This author and trainer has long contended that there is such a thing as "good worry", and that learning to worry well is a far more productive and useful approach than learning to suppress , deny or ignore matters that we ought to worry about.
Executive business leaders are, in fact, paid good money to worry. We are told that two thirds of our worries are wasted because they are about the past or the future. There is nothing we can do about the past or the future. Today is the tomorrow we worried about yesterday. So why waste all that effort? Sufficient for the day are the trials thereof.
Executive leaders, to be any good to their companies and organizations, must indeed worry about the past and the future, not just the present. The company track record is vital for good credit. How that past is documented, protected and presented is a vital dimension of good business. The company's safety record, financial history, employment record and compliance record are important. There is also much to be learned from past mistakes if those mistakes are to be avoided in the future.
Future issues to be "worried" about include market trends, product and service enhancement, cost projections and profit projections. Due dates for payrolls, deliveries and financial obligations are all future items that must be addressed right now every day.

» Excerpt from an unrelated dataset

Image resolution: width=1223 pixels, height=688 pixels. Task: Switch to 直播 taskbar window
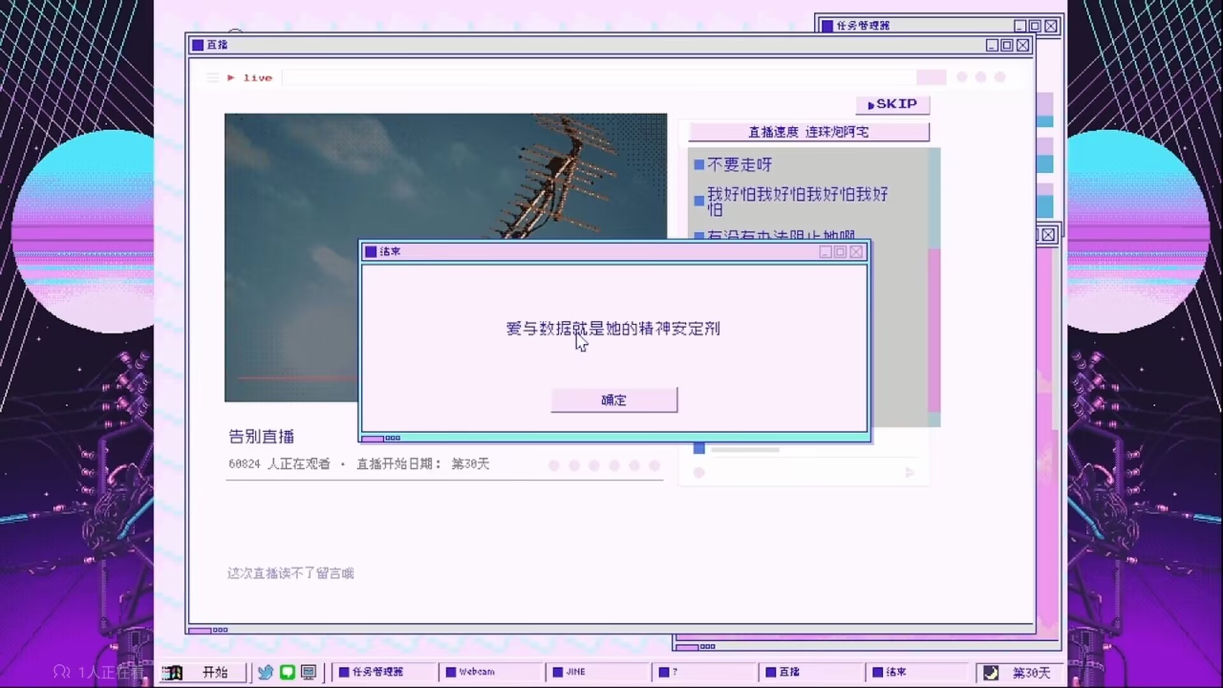point(810,672)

"Worry" is another word for analysis and appropriate action. Much of the business plan is based on analysis of the factors that make for success and the factors that make for failure. The company's success depends on how well the executive leader recognizes these factors and develops a proper plan of action based on the analysis. The plan of action, as well as the analysis of the factors, needs to be a constant ongoing process because things change.
The art of executive worry involves learning how to be disciplined, extremely well focused, thorough and persistent in the process. Then the results need to be "translated" into meaningful conclusions and plans that guide everyone else in their tasks. All of this demands a clear mind, energy and enthusiasm. The process can be stressful because so much is at stake. Nobody wants their executive leader to be a run- down nervous wreck! So personal stress management in the form of exercise, rest, sleep and good nutrition are another part of the package that makes for good executive leadership.
Oscar Wilde, when he was a prisoner in England and standing in the rain because the prisoners were being transferred, is said to have complained: "If this is the way the Queen treats her prisoners, she doesn't deserve to have any."
We need to be careful about how we treat our executive leaders!